Le 28 octobre, la Martinique célèbre la Journée internationale de la langue et de la culture créoles
Née dans la douleur de l’esclavage, la langue créole s’est muée en symbole de dignité et de fierté collective. Chaque 28 octobre, la Martinique, aux côtés de tout le monde créolophone, célèbre la richesse et la vitalité de cette parole libre, porteuse de mémoire et d’avenir.
Une journée née aux Seychelles, célébrée dans tout le monde créole
C’est en 1983, à Victoria, capitale des Seychelles, que s’est tenue la première Conférence internationale des créolophones. De cette rencontre historique est née la Journée internationale du créole, fixée au 28 octobre. Depuis, cette date réunit les peuples de l’arc caribéen, de l’océan Indien, du Cap-Vert ou encore de Louisiane, autour d’un même héritage linguistique et culturel.
« Le créole n’est pas un patois, c’est une langue à part entière, le fruit de l’histoire et du génie populaire », rappelle l’écrivain Raphaël Confiant, co-auteur du Manifeste pour la créolité (1989).
Lang nou sé nou ! Une langue née de la résistance
Née sur les plantations esclavagistes du XVIIᵉ siècle, la langue créole fut d’abord un outil de survie et de résistance. Dans un monde où la parole de l’esclave était interdite, le créole a permis de penser, rire, chanter et aimer malgré l’oppression.
« Le créole est une conquête de liberté. C’est le premier espace de souveraineté du peuple antillais », expliquait Jean Bernabé, linguiste martiniquais et fondateur du GEREC (Groupe d’Études et de Recherches en Espace Créolophone).
Une langue d’art, de scène et de savoir
Aujourd’hui, le créole résonne partout : dans les chansons de Kassav’, les poèmes de Monchoachi, les chroniques de Georges Mauvois, ou les slams de la jeune génération.
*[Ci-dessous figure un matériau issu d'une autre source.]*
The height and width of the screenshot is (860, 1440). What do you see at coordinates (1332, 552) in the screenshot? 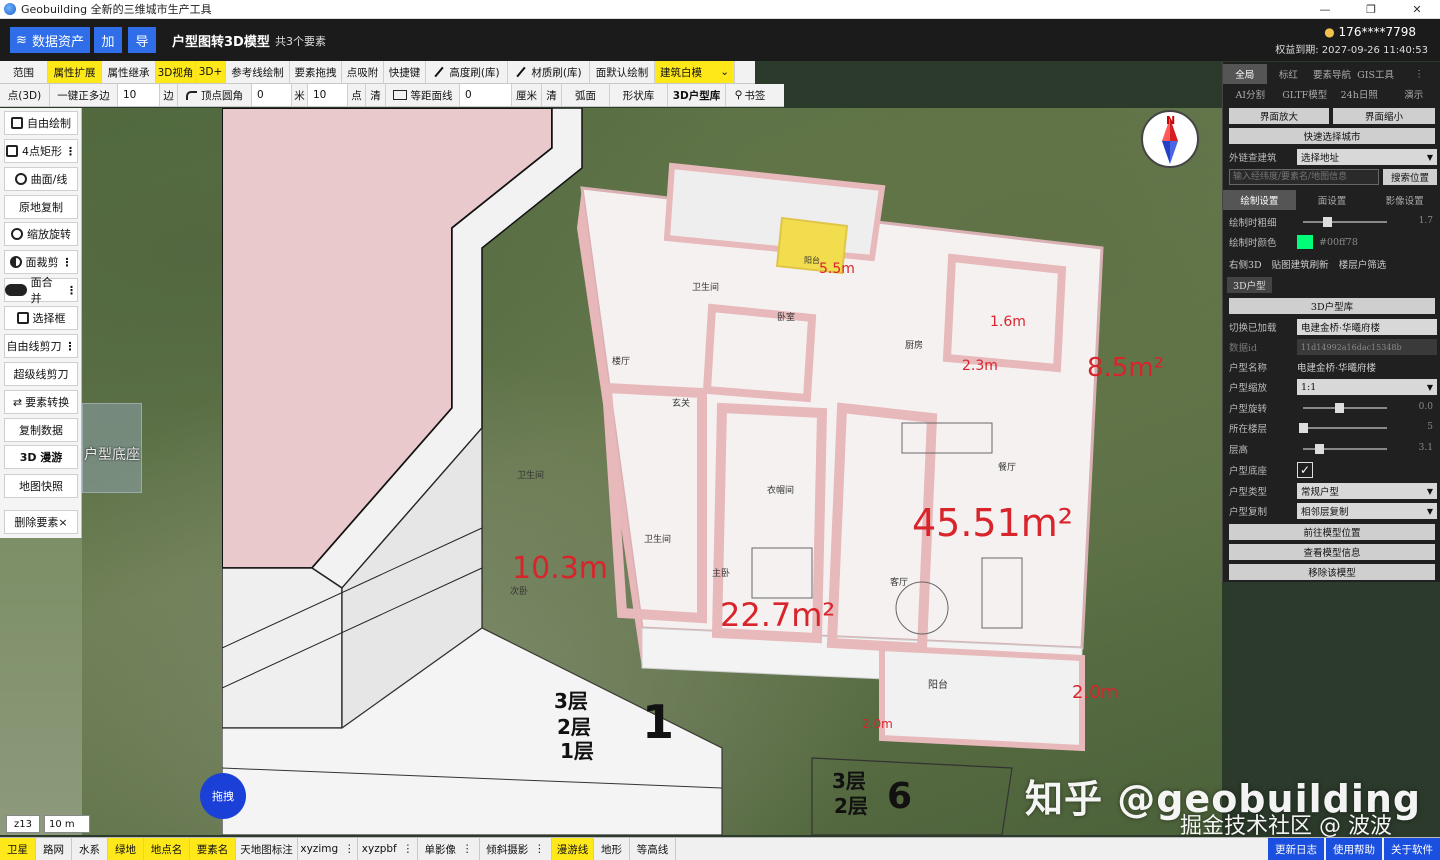
I see `model-info-button: 查看模型信息` at bounding box center [1332, 552].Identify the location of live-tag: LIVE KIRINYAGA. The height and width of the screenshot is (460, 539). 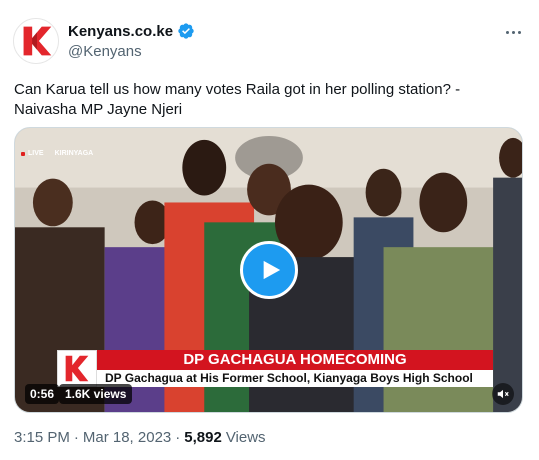
(57, 154).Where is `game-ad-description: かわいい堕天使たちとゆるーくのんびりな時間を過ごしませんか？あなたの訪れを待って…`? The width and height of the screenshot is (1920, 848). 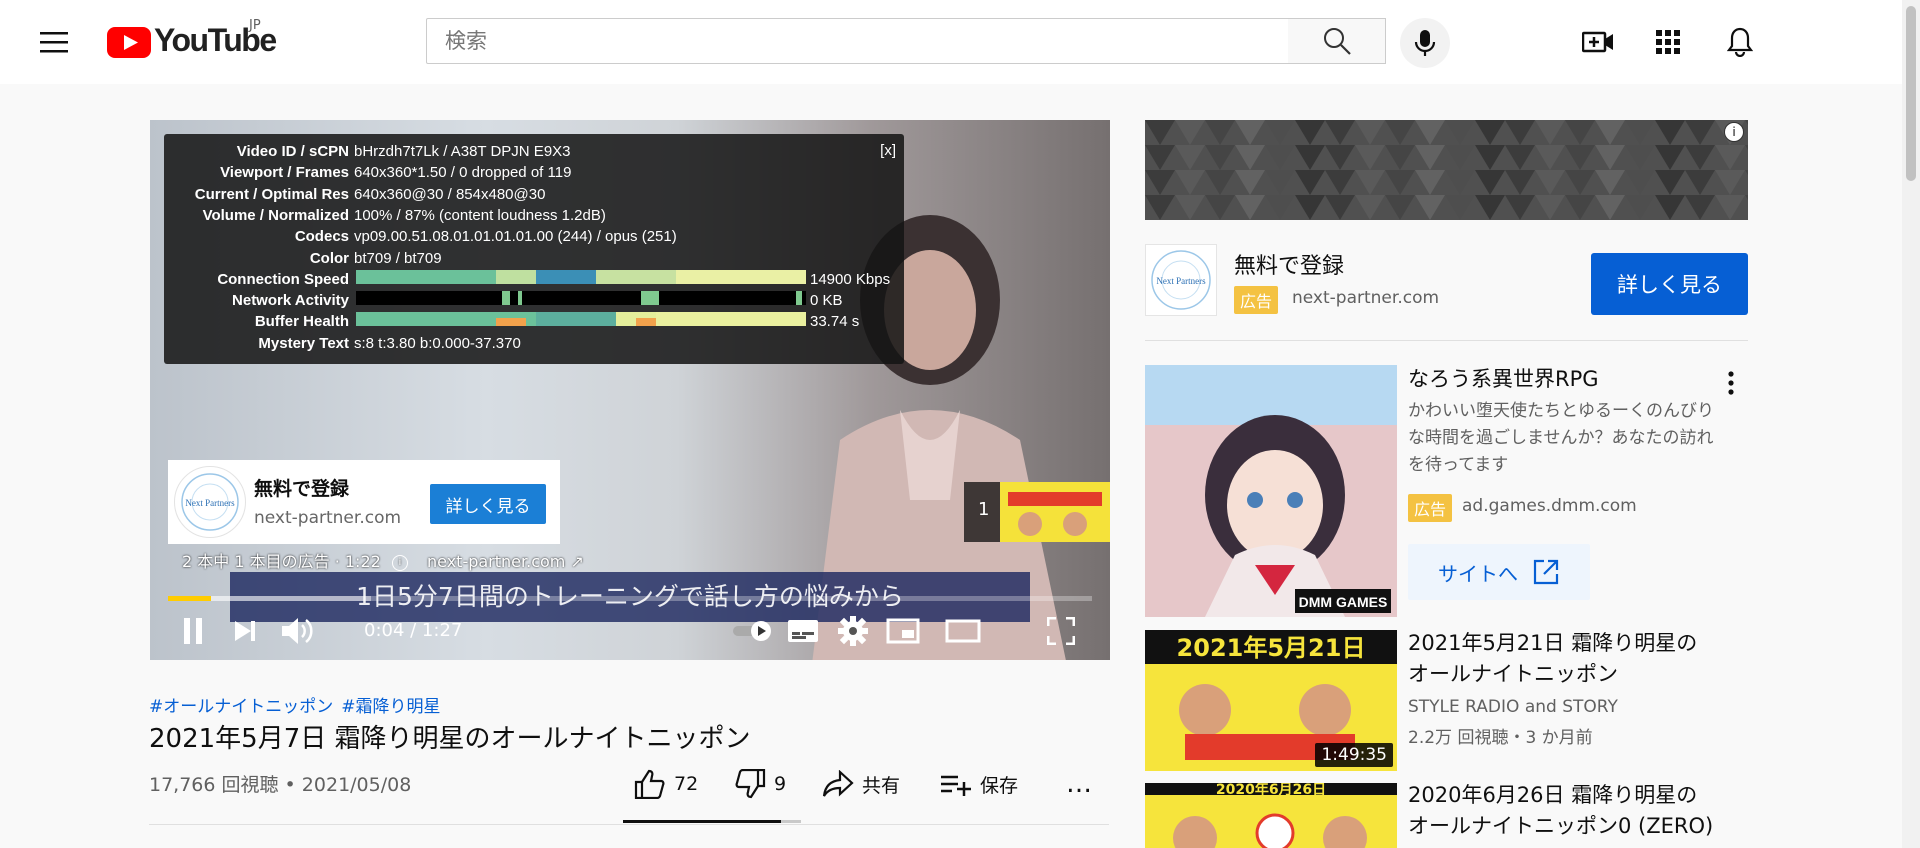 game-ad-description: かわいい堕天使たちとゆるーくのんびりな時間を過ごしませんか？あなたの訪れを待って… is located at coordinates (1561, 438). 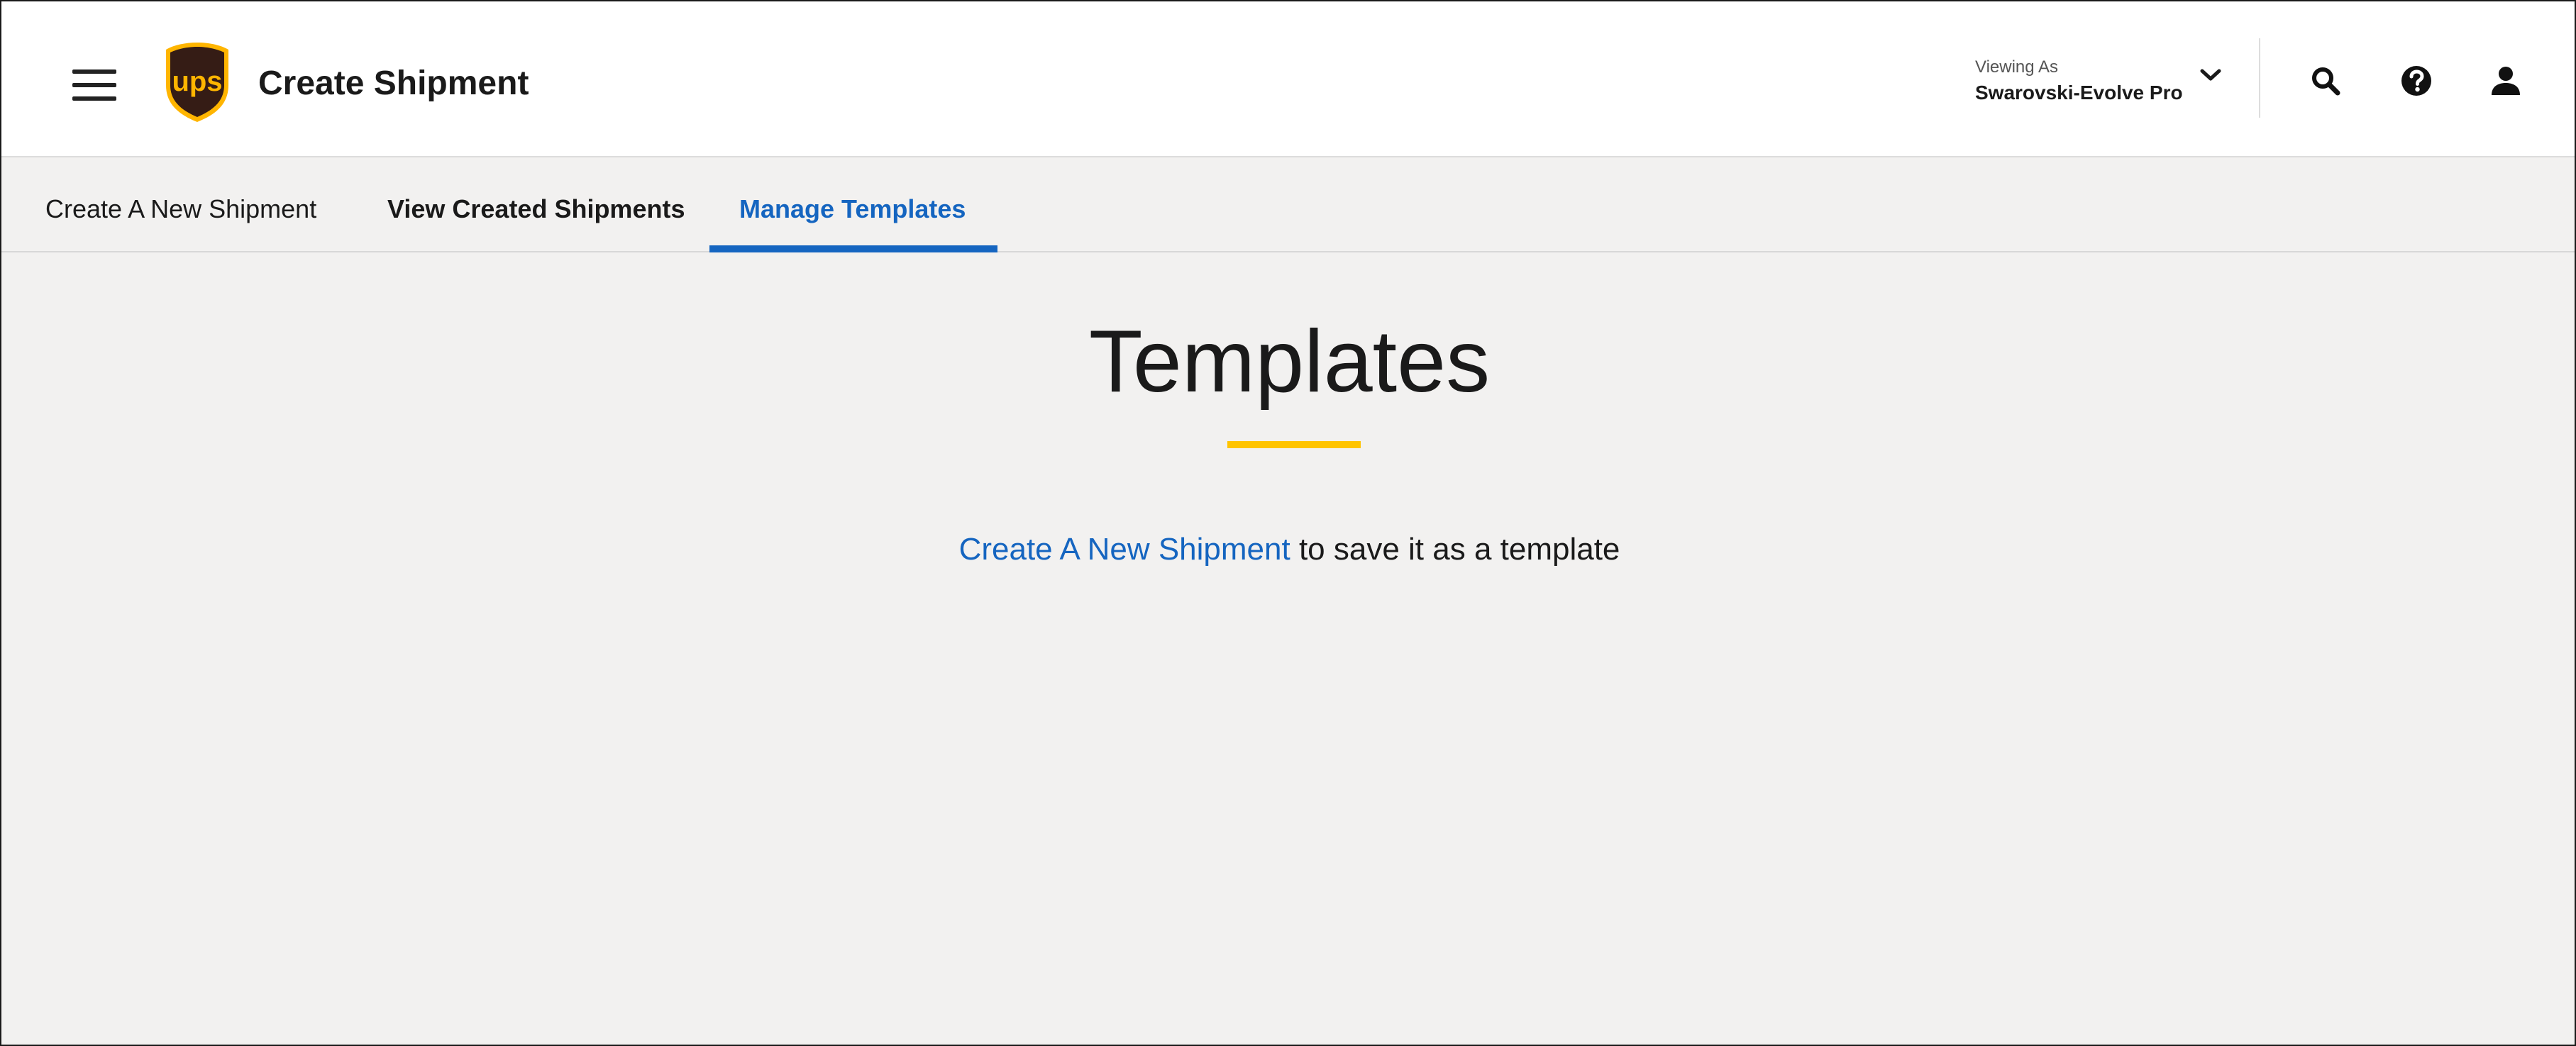 What do you see at coordinates (2260, 78) in the screenshot?
I see `header-divider` at bounding box center [2260, 78].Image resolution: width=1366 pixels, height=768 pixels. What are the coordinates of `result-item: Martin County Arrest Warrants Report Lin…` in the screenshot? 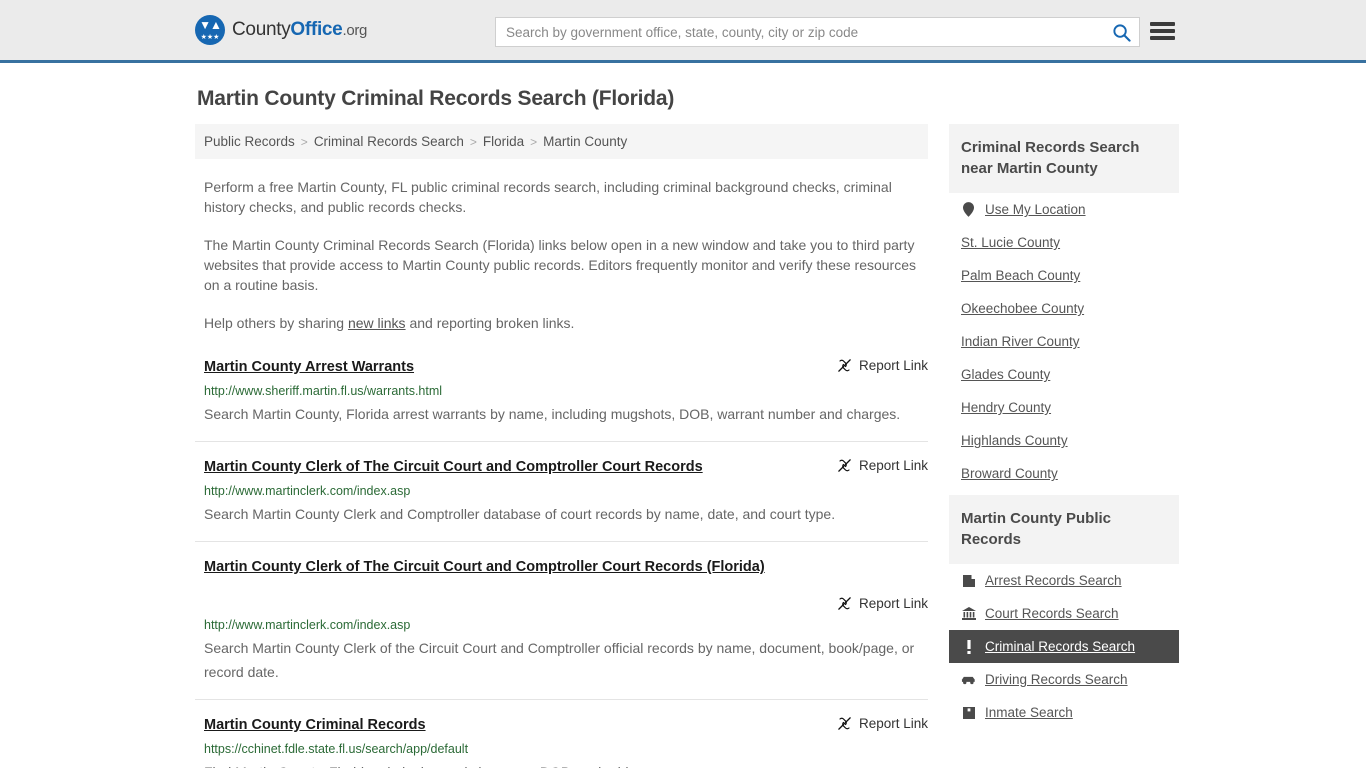 It's located at (562, 400).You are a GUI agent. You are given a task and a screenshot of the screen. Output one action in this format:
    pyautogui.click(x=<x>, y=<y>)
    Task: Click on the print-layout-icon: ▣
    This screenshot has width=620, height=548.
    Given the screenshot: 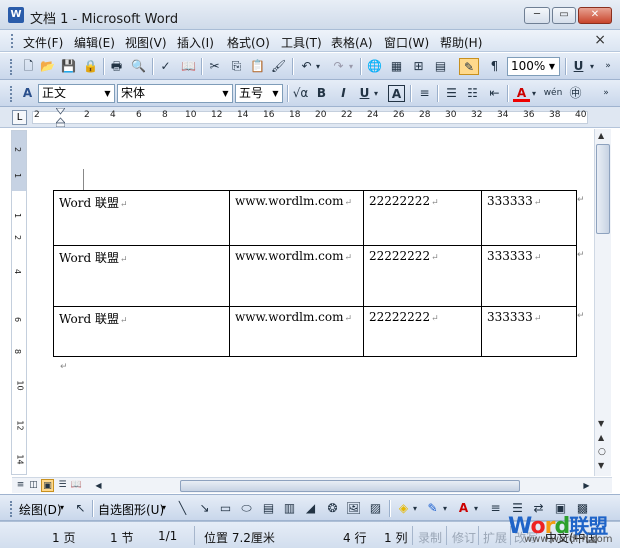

Il s’écrit, se chante, se crie. De la salle de classe aux scènes du monde, il s’impose comme une langue d’art et de savoir.
L’Université des Antilles, la CTM, et plusieurs associations culturelles, telles que KM Kréyol, Aka Fanm, ou Lang épi Lavi, organisent ce week-end des lectures, projections et ateliers pour célébrer cette langue « ka palé an tjè nou ».
Un combat toujours actuel : le créole à l’école et dans la cité
Malgré les progrès accomplis, le créole reste fragile face à la domination du français. Son enseignement demeure inégal, et sa reconnaissance institutionnelle encore timide.
« Le créole doit entrer pleinement dans la citoyenneté. On ne peut pas construire une société confiante dans une langue que l’on méprise », plaide un enseignant du pôle Martinique de l’Université des Antilles.
Des projets de traduction administrative et de formation bilingue voient le jour, mais leur généralisation dépend encore d’une volonté politique forte.
Une langue d’avenir dans le monde numérique
Longtemps cantonné à l’oralité, le créole fait désormais son entrée dans le monde numérique : applications d’apprentissage, podcasts, Wikipédia en créole, traduction automatique, et même interfaces d’intelligence artificielle. Le créole martiniquais devient une langue du XXIᵉ siècle, capable de s’adapter à tous les espaces de communication.
« Sé nou ka palé, sé nou ka viv »
Plus qu’une langue, le créole est un pays d’âme, un territoire de mémoire et d’invention. Célébrer sa journée, c’est affirmer la force d’un peuple qui, à travers les siècles, a su transformer la domination en culture, et la douleur en parole.
« Lang nou sé nou ! » — Notre langue, c’est nous.